А вот без бороды вполне можно обойтись; Даржек решил избавиться от нее, как только ему в руки попадет бритва. После всего пережитого он выглядел на удивление неплохо.

Повязав галстук, он отправился вниз, к инопланетянам.

Поискав в подвальной стене замаскированную дверь, он не нашел ее. Чувствуя себя немного глупо, он отступил на середину подвала и позвал Исайю. В тот же миг дверь открылась, пропуская Даржека в коридор.

— Доброе утро, — сказал он. — Или — „добрый вечер“. Сколько я проспал — ночь или целые сутки? Похоже, что…

Но тут он, смутившись, осекся. Перед ним стоял инопланетянин мужского пола, судя по росту и сложению, но это не был ни Ксерк, ни Захария, ни Исайя.

— Кто вы? — тупо спросил Даржек.

Инопланетянин не отвечал. Он молча провел Даржека вниз, в подземную комнату с трансмиттером, и здесь, коснувшись стены, распахнул еще одну дверь. Даржек шагнул через порог, и стена сомкнулась за его спиной.

В этой комнате, в точности похожей на первую, прямо на полу сидела незнакомая инопланетянка. Перед ней стояло нечто наподобие стола с мерцающей огоньками столешницей. Позади инопланетянки стояло земное кресло, казавшееся на фоне светящихся стен и всего прочего грубым реликтом, продуктом некоей примитивной, давно забытой цивилизации. На спинке кресла висел серебристый космический скафандр.

Огоньки на столешнице погасли, и инопланетянка встала, приветствуя вошедшего.

— Мистер Даржек, — сказала она. — Мистер Ян Даржек.

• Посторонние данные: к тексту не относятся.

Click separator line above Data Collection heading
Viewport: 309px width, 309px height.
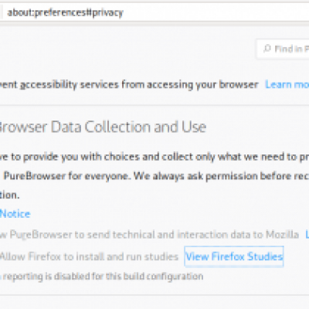(x=155, y=105)
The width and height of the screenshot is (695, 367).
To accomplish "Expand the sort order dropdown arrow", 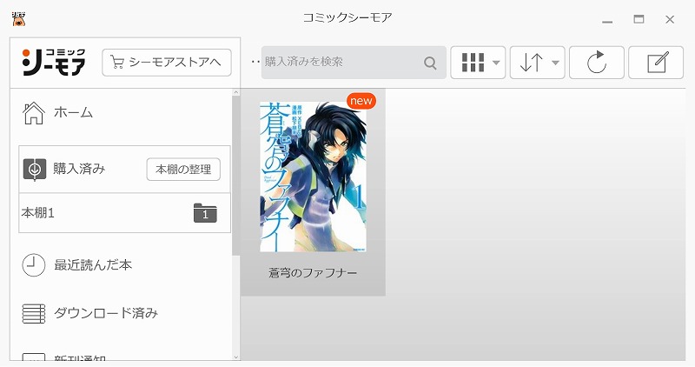I will 555,63.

Даржек хотел было учтиво поклониться, но инопланетянка подала ему руку.

— Что-то не припомню, чтобы мы встречались прежде, — сказал он.

Инопланетянка была огромна, так же, как Алиса с Гвендолин, но — неизмеримо старше. Лицо ее, казалось, сплошь состояло из глубоких морщин и складок. Голубоватый оттенок кожи поблек; лицо и руки были испещрены бесформенными пятнами, напоминавшими синяки. Тонкие пальцы с перепонками между ними, у молодых выглядевшие хрупкими, почти прозрачными, потемнели, точно разлагающаяся плоть.

Даржек смотрел и смотрел на нее. Наконец она, с улыбкой в голосе, сказала:

— Думаю, на ваш взгляд мы вовсе не красивы, мистер Ян Даржек.

— На мой взгляд, — медленно отвечал Даржек, — вы — иные. Не похожие на нас. Давать оценку тому, чего никогда прежде не видели, склонны разве что очень опрометчивые люди. Несомненно, наших королев красоты ваш народ мог бы показывать в аттракционах наподобие „Замка ужасов“, если только у вас есть что-либо подобное.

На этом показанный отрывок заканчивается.